▶ [WHAT TO WORK ON]: Extract every line of the material below that contains the word "thumbnail".

(Rows showing where targets appear)
-- start --

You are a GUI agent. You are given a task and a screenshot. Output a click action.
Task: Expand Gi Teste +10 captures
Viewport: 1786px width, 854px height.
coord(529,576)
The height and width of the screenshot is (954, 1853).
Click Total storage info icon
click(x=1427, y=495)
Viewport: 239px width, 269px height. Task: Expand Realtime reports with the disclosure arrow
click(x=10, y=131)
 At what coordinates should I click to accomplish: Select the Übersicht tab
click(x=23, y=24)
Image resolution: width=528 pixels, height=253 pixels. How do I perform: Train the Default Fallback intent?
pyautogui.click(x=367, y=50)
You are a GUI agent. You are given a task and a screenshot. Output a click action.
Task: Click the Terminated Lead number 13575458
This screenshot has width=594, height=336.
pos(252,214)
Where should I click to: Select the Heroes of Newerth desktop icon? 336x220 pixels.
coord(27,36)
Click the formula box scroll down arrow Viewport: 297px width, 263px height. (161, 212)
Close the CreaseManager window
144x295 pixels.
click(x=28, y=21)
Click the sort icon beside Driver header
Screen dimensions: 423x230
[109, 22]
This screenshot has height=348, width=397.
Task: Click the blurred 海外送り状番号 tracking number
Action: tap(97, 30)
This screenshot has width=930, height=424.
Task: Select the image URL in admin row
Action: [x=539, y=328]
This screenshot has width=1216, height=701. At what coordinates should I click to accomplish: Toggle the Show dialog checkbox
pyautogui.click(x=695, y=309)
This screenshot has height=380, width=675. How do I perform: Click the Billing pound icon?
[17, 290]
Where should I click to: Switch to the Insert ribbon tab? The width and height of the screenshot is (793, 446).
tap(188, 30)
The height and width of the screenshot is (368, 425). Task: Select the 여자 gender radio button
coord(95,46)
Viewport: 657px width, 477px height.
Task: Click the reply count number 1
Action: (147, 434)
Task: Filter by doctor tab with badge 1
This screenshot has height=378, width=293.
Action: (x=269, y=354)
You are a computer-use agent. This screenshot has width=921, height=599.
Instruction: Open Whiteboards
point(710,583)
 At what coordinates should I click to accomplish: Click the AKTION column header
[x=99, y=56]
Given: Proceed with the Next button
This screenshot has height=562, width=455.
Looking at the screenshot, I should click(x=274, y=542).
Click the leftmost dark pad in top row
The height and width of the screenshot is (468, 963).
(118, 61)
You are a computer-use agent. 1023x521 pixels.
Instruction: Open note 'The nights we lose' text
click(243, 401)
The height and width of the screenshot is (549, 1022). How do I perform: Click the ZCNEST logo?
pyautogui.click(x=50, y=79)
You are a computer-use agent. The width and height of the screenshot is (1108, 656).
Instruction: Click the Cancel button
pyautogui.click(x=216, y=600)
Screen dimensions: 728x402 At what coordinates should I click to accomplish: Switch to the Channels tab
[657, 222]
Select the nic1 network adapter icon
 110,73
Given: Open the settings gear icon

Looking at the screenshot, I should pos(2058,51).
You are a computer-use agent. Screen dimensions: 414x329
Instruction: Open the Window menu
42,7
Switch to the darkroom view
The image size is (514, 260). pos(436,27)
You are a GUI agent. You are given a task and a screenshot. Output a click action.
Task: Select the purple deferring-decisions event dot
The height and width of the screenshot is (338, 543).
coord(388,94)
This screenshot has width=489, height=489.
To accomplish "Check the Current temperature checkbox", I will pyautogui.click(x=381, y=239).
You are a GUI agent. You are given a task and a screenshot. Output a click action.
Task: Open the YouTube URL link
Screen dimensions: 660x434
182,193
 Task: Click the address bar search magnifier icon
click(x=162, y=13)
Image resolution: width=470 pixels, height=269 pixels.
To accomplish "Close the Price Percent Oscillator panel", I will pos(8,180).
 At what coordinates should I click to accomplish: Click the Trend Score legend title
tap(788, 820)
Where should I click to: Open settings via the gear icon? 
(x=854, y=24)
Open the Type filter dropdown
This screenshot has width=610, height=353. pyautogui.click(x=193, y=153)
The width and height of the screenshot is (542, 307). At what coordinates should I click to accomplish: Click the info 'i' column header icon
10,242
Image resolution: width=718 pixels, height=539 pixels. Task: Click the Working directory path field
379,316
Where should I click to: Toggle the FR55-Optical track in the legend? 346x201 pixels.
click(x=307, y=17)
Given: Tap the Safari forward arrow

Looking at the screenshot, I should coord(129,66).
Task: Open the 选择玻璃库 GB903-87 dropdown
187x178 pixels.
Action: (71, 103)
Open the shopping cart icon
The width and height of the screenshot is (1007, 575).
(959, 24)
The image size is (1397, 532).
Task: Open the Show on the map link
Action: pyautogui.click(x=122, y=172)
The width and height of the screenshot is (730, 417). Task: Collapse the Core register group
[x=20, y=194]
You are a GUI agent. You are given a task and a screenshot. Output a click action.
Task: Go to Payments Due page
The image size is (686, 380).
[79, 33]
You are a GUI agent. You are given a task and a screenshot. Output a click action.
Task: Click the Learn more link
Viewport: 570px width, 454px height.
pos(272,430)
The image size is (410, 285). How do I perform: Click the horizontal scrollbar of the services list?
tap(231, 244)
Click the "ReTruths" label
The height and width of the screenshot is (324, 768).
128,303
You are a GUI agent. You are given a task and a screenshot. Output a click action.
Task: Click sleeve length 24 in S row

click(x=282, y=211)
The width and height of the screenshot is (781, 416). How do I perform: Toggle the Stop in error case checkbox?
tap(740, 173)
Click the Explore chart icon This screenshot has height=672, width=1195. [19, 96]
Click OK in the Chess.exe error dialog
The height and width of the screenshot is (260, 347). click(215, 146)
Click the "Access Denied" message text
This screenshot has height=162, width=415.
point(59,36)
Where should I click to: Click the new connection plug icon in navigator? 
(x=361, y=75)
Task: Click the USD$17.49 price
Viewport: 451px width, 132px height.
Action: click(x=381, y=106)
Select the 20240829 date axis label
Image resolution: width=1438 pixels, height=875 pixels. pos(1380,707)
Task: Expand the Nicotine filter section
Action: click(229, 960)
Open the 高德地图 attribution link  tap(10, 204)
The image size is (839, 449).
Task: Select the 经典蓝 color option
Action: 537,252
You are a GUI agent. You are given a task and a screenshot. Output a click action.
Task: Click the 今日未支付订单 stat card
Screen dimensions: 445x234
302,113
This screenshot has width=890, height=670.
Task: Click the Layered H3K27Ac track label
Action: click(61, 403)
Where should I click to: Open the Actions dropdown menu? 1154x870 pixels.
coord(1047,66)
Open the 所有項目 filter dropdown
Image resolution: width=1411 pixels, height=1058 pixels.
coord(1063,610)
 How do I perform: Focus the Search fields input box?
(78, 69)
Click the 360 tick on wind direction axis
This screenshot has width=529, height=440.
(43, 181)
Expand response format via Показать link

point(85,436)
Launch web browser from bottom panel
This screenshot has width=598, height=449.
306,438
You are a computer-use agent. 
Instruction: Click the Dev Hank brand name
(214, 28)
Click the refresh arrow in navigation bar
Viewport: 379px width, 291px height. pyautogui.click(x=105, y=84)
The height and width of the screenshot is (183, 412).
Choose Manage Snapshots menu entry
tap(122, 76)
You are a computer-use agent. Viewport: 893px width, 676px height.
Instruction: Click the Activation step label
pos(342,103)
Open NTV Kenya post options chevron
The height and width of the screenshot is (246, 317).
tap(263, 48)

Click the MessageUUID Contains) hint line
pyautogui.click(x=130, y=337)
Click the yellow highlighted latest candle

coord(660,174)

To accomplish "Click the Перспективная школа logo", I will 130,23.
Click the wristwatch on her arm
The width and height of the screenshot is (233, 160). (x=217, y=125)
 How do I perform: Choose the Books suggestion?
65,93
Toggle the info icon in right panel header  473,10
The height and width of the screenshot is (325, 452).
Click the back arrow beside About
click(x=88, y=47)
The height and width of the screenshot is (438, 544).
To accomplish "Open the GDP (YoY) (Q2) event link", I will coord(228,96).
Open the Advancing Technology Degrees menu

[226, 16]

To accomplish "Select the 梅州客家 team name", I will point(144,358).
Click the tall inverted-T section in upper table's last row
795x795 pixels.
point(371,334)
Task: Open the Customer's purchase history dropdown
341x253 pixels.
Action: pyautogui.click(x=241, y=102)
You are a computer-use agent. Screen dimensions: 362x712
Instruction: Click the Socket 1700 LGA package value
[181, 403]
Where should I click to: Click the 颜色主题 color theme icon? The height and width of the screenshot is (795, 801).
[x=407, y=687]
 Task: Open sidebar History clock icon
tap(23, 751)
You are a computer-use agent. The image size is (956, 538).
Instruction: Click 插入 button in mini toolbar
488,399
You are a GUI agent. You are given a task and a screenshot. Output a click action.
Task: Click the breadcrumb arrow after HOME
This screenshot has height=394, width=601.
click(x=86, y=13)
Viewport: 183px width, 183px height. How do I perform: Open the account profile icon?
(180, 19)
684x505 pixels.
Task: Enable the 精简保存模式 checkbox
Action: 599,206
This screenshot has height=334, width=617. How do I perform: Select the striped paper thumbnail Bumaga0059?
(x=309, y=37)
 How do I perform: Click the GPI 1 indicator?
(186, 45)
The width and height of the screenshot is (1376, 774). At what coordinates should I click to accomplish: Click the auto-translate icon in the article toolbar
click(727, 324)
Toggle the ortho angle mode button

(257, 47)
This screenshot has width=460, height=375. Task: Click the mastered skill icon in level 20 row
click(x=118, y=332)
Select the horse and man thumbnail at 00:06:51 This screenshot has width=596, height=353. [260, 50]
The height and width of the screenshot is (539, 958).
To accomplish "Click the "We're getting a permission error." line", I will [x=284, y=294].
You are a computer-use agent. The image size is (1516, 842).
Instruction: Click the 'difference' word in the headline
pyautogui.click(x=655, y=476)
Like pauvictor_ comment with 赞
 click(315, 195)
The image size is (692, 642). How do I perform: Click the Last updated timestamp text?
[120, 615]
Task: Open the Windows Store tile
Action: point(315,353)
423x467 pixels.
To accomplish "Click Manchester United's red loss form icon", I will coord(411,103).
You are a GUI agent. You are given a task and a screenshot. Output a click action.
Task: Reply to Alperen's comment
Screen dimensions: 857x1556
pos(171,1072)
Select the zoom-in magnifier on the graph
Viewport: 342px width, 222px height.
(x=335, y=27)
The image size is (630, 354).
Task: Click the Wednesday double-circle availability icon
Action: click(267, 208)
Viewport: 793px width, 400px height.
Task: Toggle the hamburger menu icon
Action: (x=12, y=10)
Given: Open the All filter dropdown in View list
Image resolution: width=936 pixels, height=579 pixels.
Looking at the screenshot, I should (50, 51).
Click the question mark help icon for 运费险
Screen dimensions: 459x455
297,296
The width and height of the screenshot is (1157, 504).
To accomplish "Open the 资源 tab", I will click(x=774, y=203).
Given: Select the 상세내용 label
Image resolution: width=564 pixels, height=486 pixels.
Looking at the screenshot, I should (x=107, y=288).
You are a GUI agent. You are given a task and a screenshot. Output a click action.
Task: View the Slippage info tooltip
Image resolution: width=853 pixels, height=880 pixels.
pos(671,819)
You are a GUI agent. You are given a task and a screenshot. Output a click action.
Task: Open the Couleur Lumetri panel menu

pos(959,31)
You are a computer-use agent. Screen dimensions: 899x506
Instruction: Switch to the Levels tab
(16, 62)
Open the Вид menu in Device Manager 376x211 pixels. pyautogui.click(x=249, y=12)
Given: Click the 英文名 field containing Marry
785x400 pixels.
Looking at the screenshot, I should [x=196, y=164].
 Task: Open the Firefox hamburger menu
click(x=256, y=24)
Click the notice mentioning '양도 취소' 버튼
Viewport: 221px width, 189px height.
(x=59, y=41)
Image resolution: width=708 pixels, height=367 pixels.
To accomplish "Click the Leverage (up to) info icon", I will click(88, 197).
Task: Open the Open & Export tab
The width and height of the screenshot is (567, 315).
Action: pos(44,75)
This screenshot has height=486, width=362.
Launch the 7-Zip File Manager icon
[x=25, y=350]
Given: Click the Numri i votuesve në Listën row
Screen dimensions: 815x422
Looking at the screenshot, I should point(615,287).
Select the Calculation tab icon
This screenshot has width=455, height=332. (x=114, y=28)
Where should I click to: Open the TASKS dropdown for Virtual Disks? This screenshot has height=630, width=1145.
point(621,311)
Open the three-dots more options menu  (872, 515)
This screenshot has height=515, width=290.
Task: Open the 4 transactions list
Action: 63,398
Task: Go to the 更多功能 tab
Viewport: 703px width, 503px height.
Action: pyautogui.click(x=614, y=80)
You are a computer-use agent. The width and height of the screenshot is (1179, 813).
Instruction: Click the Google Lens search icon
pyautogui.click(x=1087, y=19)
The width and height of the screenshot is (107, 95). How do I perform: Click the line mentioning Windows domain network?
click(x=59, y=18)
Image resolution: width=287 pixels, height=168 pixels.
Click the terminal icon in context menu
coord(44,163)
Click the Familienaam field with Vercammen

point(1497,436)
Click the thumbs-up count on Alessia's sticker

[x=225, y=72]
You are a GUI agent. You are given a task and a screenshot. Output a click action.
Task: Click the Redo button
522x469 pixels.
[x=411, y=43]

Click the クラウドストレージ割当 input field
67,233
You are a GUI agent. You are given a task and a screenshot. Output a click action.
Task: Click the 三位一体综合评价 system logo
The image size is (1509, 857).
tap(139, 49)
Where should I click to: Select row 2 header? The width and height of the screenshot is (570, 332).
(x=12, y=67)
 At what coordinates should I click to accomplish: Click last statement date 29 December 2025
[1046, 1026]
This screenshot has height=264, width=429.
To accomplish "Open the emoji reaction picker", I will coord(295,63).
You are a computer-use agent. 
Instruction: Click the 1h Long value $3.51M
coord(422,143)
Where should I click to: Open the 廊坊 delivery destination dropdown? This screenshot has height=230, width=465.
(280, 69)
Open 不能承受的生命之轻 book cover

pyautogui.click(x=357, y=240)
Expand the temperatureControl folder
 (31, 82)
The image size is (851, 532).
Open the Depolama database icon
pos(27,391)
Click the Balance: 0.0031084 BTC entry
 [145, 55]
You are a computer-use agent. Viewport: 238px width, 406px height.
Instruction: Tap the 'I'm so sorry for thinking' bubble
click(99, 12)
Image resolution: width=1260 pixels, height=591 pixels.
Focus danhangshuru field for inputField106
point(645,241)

-- end --

▶ [ANSWER FOR THE TASK]:
This screenshot has height=334, width=617. How do I perform: Select the striped paper thumbnail Bumaga0059?
Select the horse and man thumbnail at 00:06:51 This screenshot has width=596, height=353. [260, 50]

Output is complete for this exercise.